When it comes to India a major point of institutional transformation has occurred with the National Rural Health Mission, which is changing the role of local governments or the “panchayati raj institutions” by giving them more planning powers.  Though the 73rd amendment was supposed to change the role of local governments, the process has still been gradual.  Since the Panchayat Empowerment and Accountability Incentive Scheme launched in 2005-06 and attempts to deepen the devolution process by launching the devolution index, local government’s capacity to raise revenues and spend is still very low compared to countries like Brazil and China. According to the Devolution Index in India latest report,  there has been expansion of the local government’s responsibilities in planning and execution of projects and schemes  sponsored by the central and state governments, taxes and spending powers still continue to be very low.  As of 2012-13, share of local governments as a part of state government’s revenue is still barely 1 percent or even less for most of the local government institutions. 

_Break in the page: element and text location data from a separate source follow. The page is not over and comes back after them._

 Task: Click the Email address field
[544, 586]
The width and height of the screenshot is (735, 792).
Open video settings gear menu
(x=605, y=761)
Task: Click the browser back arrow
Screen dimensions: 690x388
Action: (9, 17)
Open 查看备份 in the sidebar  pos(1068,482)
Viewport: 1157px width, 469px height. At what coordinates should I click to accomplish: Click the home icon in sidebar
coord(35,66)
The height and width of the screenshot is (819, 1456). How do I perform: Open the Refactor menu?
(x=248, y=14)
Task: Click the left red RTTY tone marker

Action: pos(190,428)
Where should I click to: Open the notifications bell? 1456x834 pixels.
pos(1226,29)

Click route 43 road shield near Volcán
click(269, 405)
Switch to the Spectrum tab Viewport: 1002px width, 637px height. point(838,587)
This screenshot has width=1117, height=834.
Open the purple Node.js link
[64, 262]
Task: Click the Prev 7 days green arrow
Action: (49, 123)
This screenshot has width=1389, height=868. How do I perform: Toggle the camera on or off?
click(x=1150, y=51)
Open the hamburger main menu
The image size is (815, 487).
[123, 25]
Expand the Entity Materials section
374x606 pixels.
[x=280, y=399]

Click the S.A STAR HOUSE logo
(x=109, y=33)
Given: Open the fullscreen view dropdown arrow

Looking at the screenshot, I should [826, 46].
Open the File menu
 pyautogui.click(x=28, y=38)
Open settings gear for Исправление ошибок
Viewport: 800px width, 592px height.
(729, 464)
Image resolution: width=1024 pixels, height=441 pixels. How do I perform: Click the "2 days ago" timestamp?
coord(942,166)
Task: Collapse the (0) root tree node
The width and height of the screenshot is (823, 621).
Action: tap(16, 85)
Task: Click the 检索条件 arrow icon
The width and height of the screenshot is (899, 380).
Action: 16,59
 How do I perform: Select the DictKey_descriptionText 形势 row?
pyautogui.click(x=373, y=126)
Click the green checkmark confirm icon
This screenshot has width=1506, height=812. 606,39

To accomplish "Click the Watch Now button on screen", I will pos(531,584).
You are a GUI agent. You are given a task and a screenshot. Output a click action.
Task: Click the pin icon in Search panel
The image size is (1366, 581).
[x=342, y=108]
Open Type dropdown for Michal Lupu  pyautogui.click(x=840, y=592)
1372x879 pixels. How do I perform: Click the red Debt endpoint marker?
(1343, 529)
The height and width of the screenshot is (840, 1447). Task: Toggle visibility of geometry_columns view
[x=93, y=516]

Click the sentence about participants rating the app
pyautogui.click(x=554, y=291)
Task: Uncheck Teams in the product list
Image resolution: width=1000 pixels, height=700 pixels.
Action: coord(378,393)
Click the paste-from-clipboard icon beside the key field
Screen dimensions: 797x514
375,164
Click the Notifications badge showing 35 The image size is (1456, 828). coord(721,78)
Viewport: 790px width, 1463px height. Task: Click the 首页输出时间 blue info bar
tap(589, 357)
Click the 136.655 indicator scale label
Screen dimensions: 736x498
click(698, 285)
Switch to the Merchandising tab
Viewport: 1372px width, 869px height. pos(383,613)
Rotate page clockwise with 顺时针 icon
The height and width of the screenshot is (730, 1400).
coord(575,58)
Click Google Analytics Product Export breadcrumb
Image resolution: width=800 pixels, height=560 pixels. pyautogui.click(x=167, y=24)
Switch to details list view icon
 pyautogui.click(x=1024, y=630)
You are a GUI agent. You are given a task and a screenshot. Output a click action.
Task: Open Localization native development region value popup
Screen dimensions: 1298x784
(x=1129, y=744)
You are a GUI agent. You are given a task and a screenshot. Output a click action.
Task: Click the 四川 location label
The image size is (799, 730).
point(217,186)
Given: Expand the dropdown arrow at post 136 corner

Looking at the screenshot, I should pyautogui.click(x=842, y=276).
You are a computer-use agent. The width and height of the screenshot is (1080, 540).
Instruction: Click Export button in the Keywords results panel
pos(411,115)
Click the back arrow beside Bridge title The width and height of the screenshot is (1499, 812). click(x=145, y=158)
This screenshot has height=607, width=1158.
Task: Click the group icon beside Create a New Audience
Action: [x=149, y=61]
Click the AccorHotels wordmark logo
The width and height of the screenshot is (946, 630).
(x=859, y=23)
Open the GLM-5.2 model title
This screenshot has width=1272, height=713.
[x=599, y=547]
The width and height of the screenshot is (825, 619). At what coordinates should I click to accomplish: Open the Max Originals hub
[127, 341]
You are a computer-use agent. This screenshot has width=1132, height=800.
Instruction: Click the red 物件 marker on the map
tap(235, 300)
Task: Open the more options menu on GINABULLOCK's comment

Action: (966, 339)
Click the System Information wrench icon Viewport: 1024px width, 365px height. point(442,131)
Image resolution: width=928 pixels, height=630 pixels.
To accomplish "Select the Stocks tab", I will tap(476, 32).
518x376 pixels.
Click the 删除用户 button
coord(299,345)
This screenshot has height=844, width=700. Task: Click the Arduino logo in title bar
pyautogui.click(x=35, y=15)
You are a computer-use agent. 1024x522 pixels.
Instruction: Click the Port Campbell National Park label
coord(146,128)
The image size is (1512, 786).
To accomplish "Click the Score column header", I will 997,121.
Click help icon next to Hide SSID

 Institutional transformation at local level through UIDAI:

At present, UIDAI is developing a system to make electronic payments to welfare recipients and has the capability by which a government official at any level will know the status of the delivery or payment to a beneficiary.  In the future this could very well pave the way for the government at each level to track far more indicators and outcomes.  For instance, in case of beneficiaries under NRHM’s health insurance schemes for the poor,  UIDAI could make it possible to track other indicators such as utilization level of the beneficiaries, hospital admission rates, readmission rates,  duration of the hospital stay and other quality indicators for health outcomes.  And based on these indicators for the welfare scheme recipients, local governments could infuse more power in terms of getting more resources from the higher level of governments or could use the same to battle their electoral turf wars.  In Brazil, policy innovation has occurred at the grassroot level thanks to the electoral and fiscal clout of the local actors.  In contrast China lacks electoral power but strong position of local governments to spend on welfare programs and raise revenues for the central government has made  it possible to enforce accountability from the central government and rapidly scale up its welfare programs.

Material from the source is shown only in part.